Legius syndrome, NF1-like syndrome, Neurofibromatosis 1-like syndrome.
Incidence
It was first described in 2007 and is often mistaken for neurofibromatosis type I (NF-1). The prevalence of Legius syndrome is not known. Fewer than 200 cases have been reported to date. Prevalence may be higher than expected due to misdiagnosis of cases as neurofibromatosis type 1 (NF1, see this term). The incidence of NF1 is reported to be 1/3000, and about 2% of patients fulfilling diagnostic criteria for NF1 are found to have the genetic mutation underlying Legius syndrome (SPRED1). Update: September 2017/MGJM
Clinical Characteristics
Legius syndrome is a condition characterized by changes in skin coloring (pigmentation). Almost all affected individuals have multiple café-au-lait spots, which are flat patches on the skin that are darker than the surrounding area.
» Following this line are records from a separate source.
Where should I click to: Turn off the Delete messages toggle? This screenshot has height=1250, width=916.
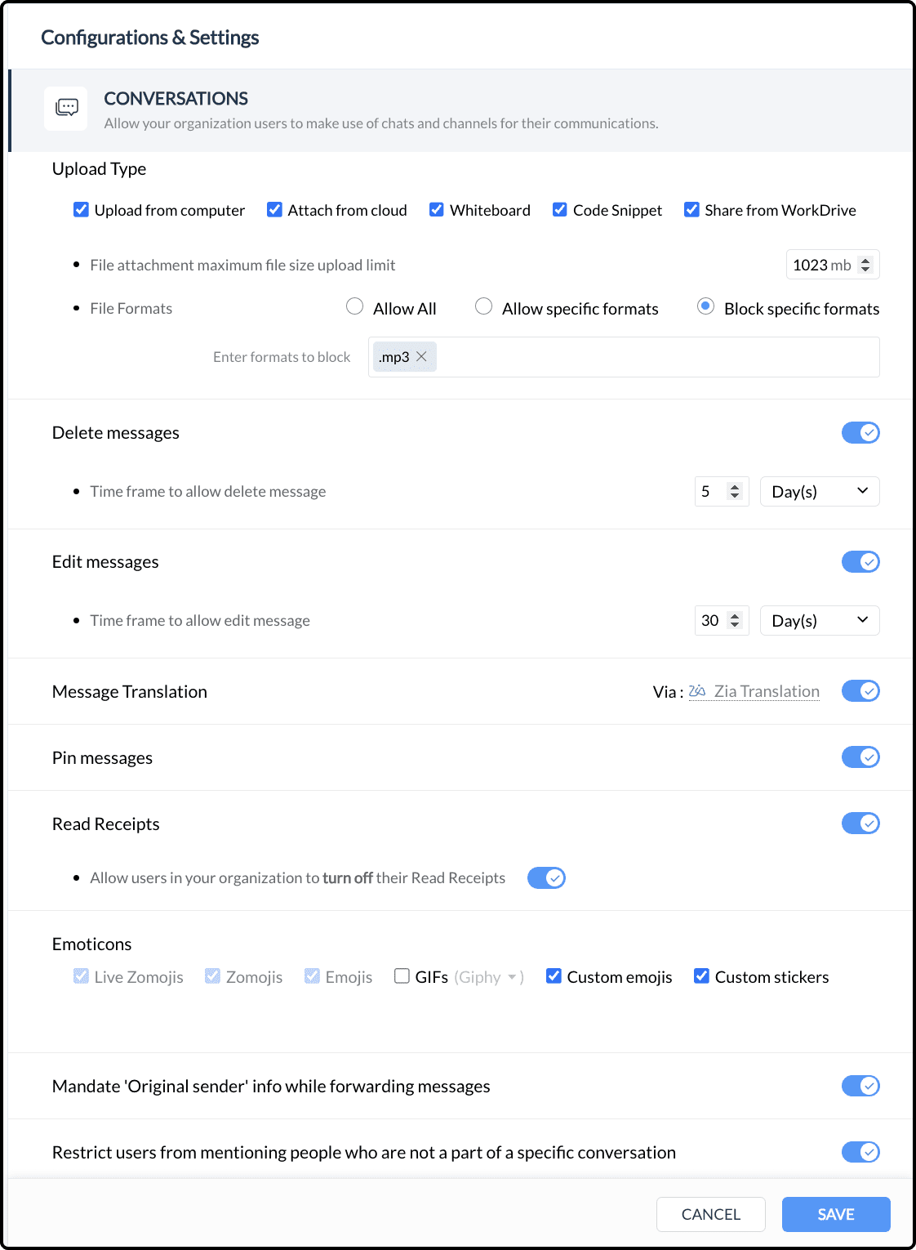coord(860,432)
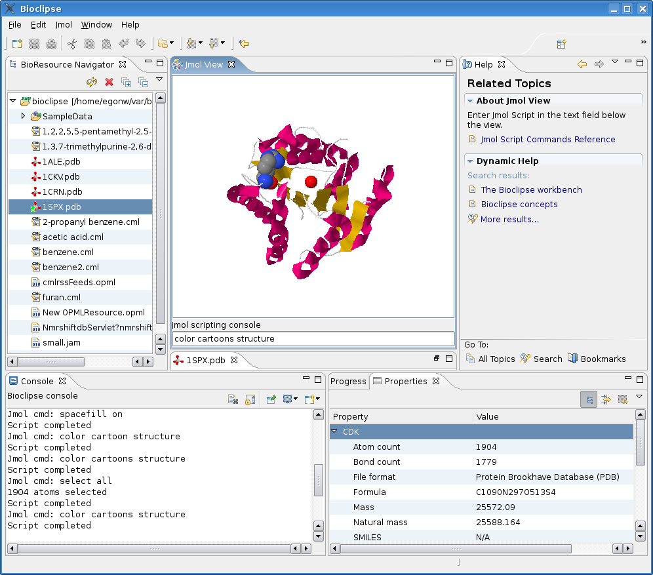Click the Help back arrow icon

582,64
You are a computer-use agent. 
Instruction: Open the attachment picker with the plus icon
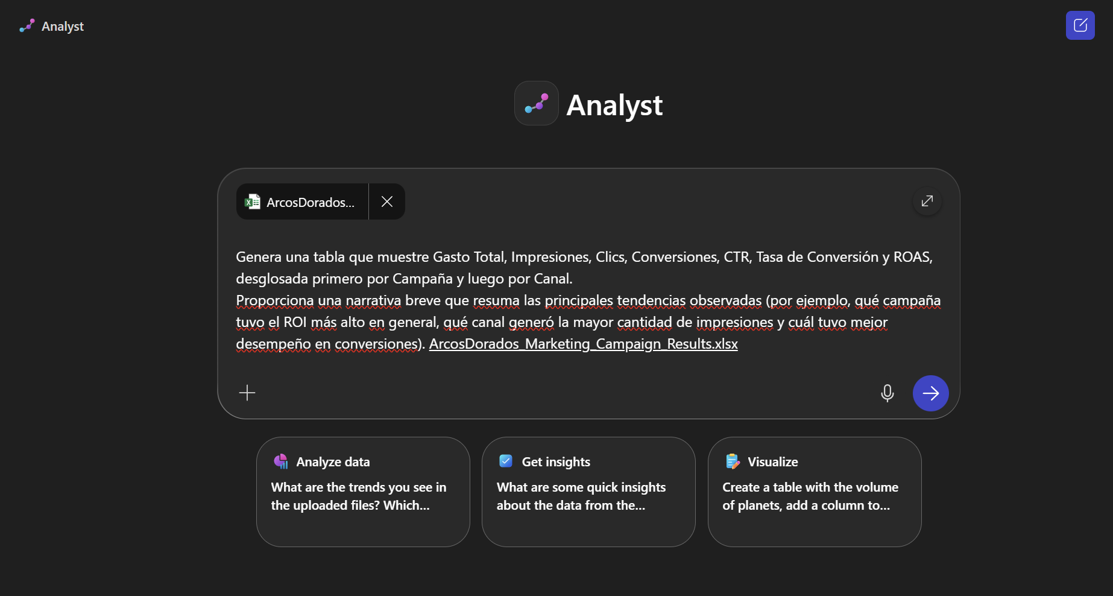(x=247, y=393)
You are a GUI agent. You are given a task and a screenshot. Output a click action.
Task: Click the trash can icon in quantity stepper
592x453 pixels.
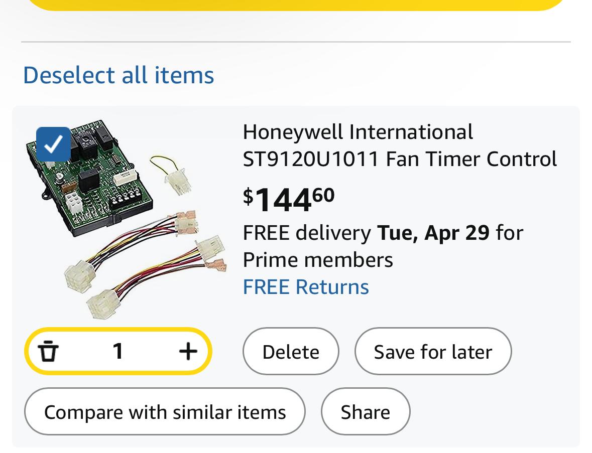(48, 351)
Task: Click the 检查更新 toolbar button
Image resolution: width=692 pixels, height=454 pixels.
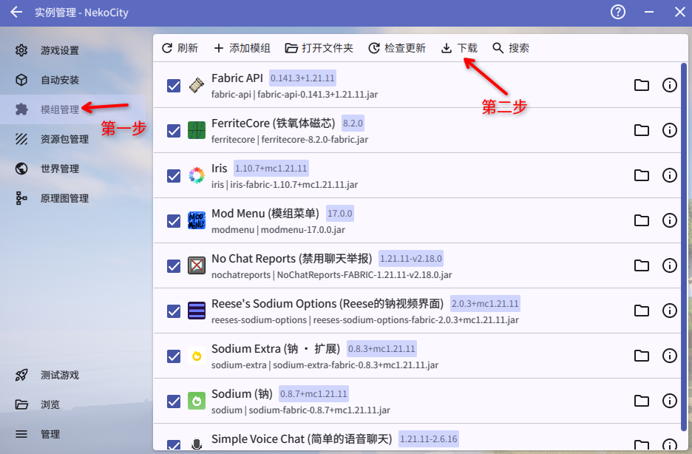Action: click(x=397, y=48)
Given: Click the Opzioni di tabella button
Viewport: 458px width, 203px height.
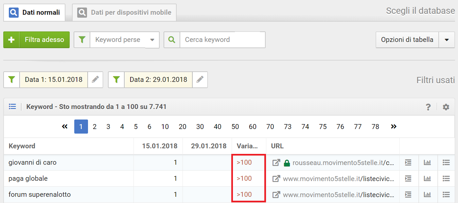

Another pigmentation change, freckles in the armpits and groin, may occur in some affected individuals. Other signs and symptoms of Legius syndrome may include an abnormally large head (macrocephaly) and unusual facial characteristics. Although most people with Legius syndrome have normal intelligence, some affected individuals have been diagnosed with learning disabilities, attention deficit disorder (ADD), or attention deficit hyperactivity disorder (ADHD). Many of the signs and symptoms of Legius syndrome also occur in a similar disorder called neurofibromatosis type 1. It can be difficult to tell the two disorders apart in early childhood. However, the features of the two disorders differ later in life. Other variable features included lipomas and learning disabilities. Facial dysmorphism was not observed. Legius syndrome is caused by heterozygous inactivating mutations in the SPRED1 gene (15q14), involved in regulation of the RAS-MAPK signal transduction pathway. Nearly 100 different mutations in this gene have been identified. The proportion of cases related to de novo mutations is not yet known. No genotype-phenotype correlations have been found. Inheritance: Autosomal dominant.
Precipitants
No
Provocation Tests
No
Diagnostic Procedures
About 50% of patients with Legius syndrome fulfill the diagnostic criteria for NF1, but they have a far milder phenotype compared to NF1 patients. Diagnosis based solely on the presence of clinical features is difficult, given the overlap with other disorders characterized by multiple café-au-lait spots. The presence of characteristic clinical signs in parents of affected individuals is supportive of diagnosis. However, molecular genetic testing is required to confirm the diagnosis and testing is available on a clinical basis.